Secondly, the cause of the illness was always on the back of my mind. It was subconscious but deliberate, if you get what I mean. I know the phrase I used (when telling my friend) is a contradiction in terms. I was in a really bad way as I had just decided that I was miserable on my course at uni and, as a result, was facing a lot of uncertainty. I felt like a failure and I needed to escape. I couldn't stop crying. In the end, one of my flatmates found me on the edge of a coma. Other than my crying fits and anxiety around the issues at uni, I felt no emotion. When my parents went mad at me because I nearly died, I didn't care. I felt a bit better by the end of Christmas holidays and thought that I had only gone through what I had been through a few times as a teenager.

Now, I regret not getting help back then. The illness I had doesn't really happen accidentally. It is linked to a pre-existing illness that I have and can only be caused by not taking the medication for that illness. It might have been my subconscious but I listened to my thoughts. If I had got help then, I would not have made myself seriously ill in the long term.

Sorry. I guess I just needed to rant. I'm scared of how my friend is going to react to finding out that I've lied to everyone I know. I guess what I want to know is should I confess that I'm a liar and can't even be honest with myself or should I just forget that this event ever happened.


Well, if you have told everyone you're fine with the illness when you're not, that's not really lying, that's just putting a brave face on and not letting anyone in to help.

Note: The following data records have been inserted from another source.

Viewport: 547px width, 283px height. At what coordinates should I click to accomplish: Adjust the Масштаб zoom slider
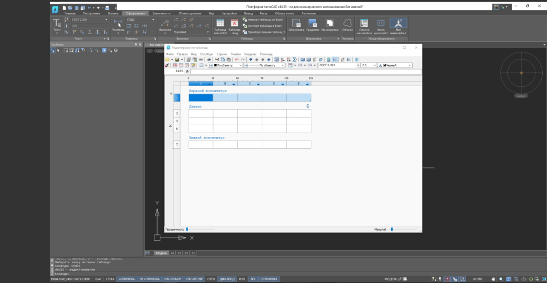pyautogui.click(x=392, y=229)
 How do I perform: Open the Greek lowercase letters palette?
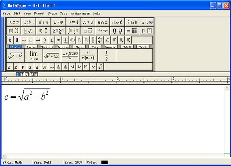tap(132, 22)
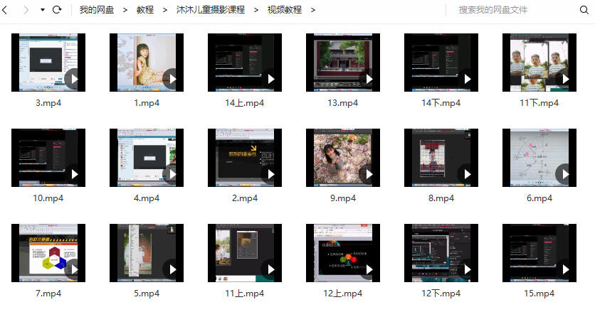Open 沐沐儿童摄影课程 breadcrumb folder
Image resolution: width=595 pixels, height=312 pixels.
coord(210,10)
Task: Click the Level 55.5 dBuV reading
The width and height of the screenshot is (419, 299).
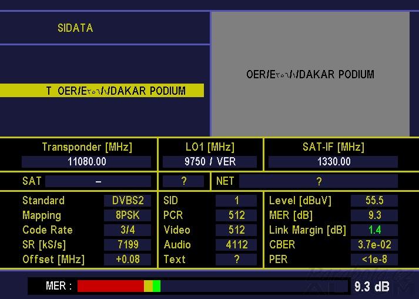Action: tap(374, 201)
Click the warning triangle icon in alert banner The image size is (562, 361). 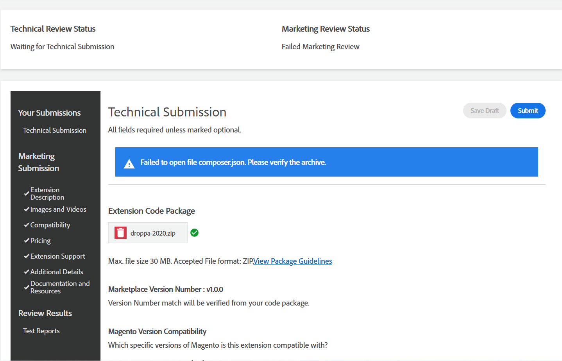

If it's the first (I'm guessing it is) then just tell everyone, I'm sure they'd understand... I think if he's a real friend he'll be there for you. It sounds like you don't have many people you can really expose all your problems too, maybe out of worry for your friendship or whatever. But everyone has problems at some point -- I'm sure you can deal with these :smile:

Reply 3

Thanks guys for your replies. I phoned my friend yesterday evening. He was glad that I was able to confess to him (we have a really close friendship) and didn't go mad at me for lying for so long. In some ways he's glad that I have come to realise and admit to myself what I did in November. He's not glad that I did what I did, but that is because he is a friend and is concerned about my welfare. He was anything but judgemental. He is an absolute legend, and that is why I chose to confide in him.

Wildebeest
Depression is difficult (my brother is thirteen and already severely depressed :frown:) but I advise you not to become too 'rooted in the past'. Your failure to take medication wasn't an act of stupidity, just one that was influenced by the difficult and conflicting thoughts in your head. It is almost impossible to have a positive outlook with these sort of feelings, but a more onlooking one can ultimately lead to more optimism. Good luck. :smile:

This is right. The bit I have highlighted, it was an act of desparation.

Thank you all. :smile:

Reply 4

:hugs: :hugs: :hugs: - i know they dont make it better but just to let you know, thinking of you and hope you pull through :smile:

Depression is a all consuming disorder that can totally destroy you if you let it - but try to talk about your feelings (positive and negative) as much as possible and hopefully that'll help keep things in perspective and work through the difficulties.